● WORK ORDER
All of the data below is to be copied again without changes.

▼

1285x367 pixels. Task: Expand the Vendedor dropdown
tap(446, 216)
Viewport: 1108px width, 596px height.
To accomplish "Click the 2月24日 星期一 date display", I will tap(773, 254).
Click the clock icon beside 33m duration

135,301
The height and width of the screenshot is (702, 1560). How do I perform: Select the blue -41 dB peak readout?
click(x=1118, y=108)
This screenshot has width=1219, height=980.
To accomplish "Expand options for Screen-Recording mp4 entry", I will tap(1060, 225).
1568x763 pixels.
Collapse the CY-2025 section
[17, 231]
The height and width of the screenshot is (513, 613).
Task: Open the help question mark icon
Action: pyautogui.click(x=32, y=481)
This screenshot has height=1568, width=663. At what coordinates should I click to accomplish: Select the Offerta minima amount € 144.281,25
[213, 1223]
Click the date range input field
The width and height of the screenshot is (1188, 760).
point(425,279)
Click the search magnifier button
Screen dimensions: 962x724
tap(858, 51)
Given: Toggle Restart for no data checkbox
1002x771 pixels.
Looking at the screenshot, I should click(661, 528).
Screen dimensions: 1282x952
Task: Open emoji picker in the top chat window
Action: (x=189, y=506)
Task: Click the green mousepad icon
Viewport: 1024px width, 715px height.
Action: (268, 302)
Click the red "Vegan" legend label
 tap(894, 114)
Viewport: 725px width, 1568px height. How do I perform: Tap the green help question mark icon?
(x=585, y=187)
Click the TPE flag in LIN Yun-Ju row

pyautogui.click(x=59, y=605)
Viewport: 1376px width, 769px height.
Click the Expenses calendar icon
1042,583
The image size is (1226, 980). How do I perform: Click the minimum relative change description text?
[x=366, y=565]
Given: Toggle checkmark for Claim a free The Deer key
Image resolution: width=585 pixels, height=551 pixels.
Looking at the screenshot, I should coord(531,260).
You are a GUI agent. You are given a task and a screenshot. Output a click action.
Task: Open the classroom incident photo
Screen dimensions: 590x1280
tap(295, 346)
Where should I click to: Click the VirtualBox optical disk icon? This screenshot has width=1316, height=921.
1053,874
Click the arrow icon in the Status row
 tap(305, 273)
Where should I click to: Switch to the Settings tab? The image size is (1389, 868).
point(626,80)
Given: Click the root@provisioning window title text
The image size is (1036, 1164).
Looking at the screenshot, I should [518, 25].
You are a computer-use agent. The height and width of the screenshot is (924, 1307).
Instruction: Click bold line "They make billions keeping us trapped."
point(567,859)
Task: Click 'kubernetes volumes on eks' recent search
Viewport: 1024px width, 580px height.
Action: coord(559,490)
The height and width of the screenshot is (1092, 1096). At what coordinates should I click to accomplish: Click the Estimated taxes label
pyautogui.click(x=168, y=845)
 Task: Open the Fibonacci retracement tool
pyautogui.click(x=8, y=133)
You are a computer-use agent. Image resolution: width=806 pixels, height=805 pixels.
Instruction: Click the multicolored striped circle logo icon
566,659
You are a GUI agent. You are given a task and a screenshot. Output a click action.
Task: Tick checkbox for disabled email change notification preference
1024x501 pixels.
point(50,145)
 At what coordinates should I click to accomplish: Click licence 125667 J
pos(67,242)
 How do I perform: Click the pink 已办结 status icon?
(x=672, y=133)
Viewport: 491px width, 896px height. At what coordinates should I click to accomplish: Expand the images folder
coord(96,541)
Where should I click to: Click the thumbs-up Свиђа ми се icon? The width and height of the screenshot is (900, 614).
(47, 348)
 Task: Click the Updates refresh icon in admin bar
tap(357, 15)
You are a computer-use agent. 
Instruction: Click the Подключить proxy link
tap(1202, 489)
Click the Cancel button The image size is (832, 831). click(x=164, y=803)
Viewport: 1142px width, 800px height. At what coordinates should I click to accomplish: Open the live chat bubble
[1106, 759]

▲

● ANSWER FOR THE TASK
1285x367 pixels. Task: Expand the Vendedor dropdown
tap(446, 216)
Viewport: 1108px width, 596px height.
To accomplish "Click the 2月24日 星期一 date display", I will tap(773, 254).
Click the clock icon beside 33m duration

135,301
The height and width of the screenshot is (702, 1560). How do I perform: Select the blue -41 dB peak readout?
click(x=1118, y=108)
This screenshot has width=1219, height=980.
To accomplish "Expand options for Screen-Recording mp4 entry", I will tap(1060, 225).
1568x763 pixels.
Collapse the CY-2025 section
[17, 231]
The height and width of the screenshot is (513, 613).
Task: Open the help question mark icon
Action: pyautogui.click(x=32, y=481)
This screenshot has height=1568, width=663. At what coordinates should I click to accomplish: Select the Offerta minima amount € 144.281,25
[213, 1223]
Click the date range input field
The width and height of the screenshot is (1188, 760).
point(425,279)
Click the search magnifier button
Screen dimensions: 962x724
tap(858, 51)
Given: Toggle Restart for no data checkbox
1002x771 pixels.
Looking at the screenshot, I should click(661, 528).
Screen dimensions: 1282x952
Task: Open emoji picker in the top chat window
Action: (x=189, y=506)
Task: Click the green mousepad icon
Viewport: 1024px width, 715px height.
Action: (268, 302)
Click the red "Vegan" legend label
 tap(894, 114)
Viewport: 725px width, 1568px height. How do I perform: Tap the green help question mark icon?
(x=585, y=187)
Click the TPE flag in LIN Yun-Ju row

pyautogui.click(x=59, y=605)
Viewport: 1376px width, 769px height.
Click the Expenses calendar icon
1042,583
The image size is (1226, 980). How do I perform: Click the minimum relative change description text?
[x=366, y=565]
Given: Toggle checkmark for Claim a free The Deer key
Image resolution: width=585 pixels, height=551 pixels.
Looking at the screenshot, I should coord(531,260).
You are a GUI agent. You are given a task and a screenshot. Output a click action.
Task: Open the classroom incident photo
Screen dimensions: 590x1280
tap(295, 346)
Where should I click to: Click the VirtualBox optical disk icon? This screenshot has width=1316, height=921.
1053,874
Click the arrow icon in the Status row
 tap(305, 273)
Where should I click to: Switch to the Settings tab? The image size is (1389, 868).
point(626,80)
Given: Click the root@provisioning window title text
The image size is (1036, 1164).
Looking at the screenshot, I should [518, 25].
You are a computer-use agent. The height and width of the screenshot is (924, 1307).
Instruction: Click bold line "They make billions keeping us trapped."
point(567,859)
Task: Click 'kubernetes volumes on eks' recent search
Viewport: 1024px width, 580px height.
Action: coord(559,490)
The height and width of the screenshot is (1092, 1096). At what coordinates should I click to accomplish: Click the Estimated taxes label
pyautogui.click(x=168, y=845)
 Task: Open the Fibonacci retracement tool
pyautogui.click(x=8, y=133)
You are a computer-use agent. Image resolution: width=806 pixels, height=805 pixels.
Instruction: Click the multicolored striped circle logo icon
566,659
You are a GUI agent. You are given a task and a screenshot. Output a click action.
Task: Tick checkbox for disabled email change notification preference
1024x501 pixels.
point(50,145)
 At what coordinates should I click to accomplish: Click licence 125667 J
pos(67,242)
 How do I perform: Click the pink 已办结 status icon?
(x=672, y=133)
Viewport: 491px width, 896px height. At what coordinates should I click to accomplish: Expand the images folder
coord(96,541)
Where should I click to: Click the thumbs-up Свиђа ми се icon? The width and height of the screenshot is (900, 614).
(47, 348)
 Task: Click the Updates refresh icon in admin bar
tap(357, 15)
You are a computer-use agent. 
Instruction: Click the Подключить proxy link
tap(1202, 489)
Click the Cancel button The image size is (832, 831). click(x=164, y=803)
Viewport: 1142px width, 800px height. At what coordinates should I click to accomplish: Open the live chat bubble
[1106, 759]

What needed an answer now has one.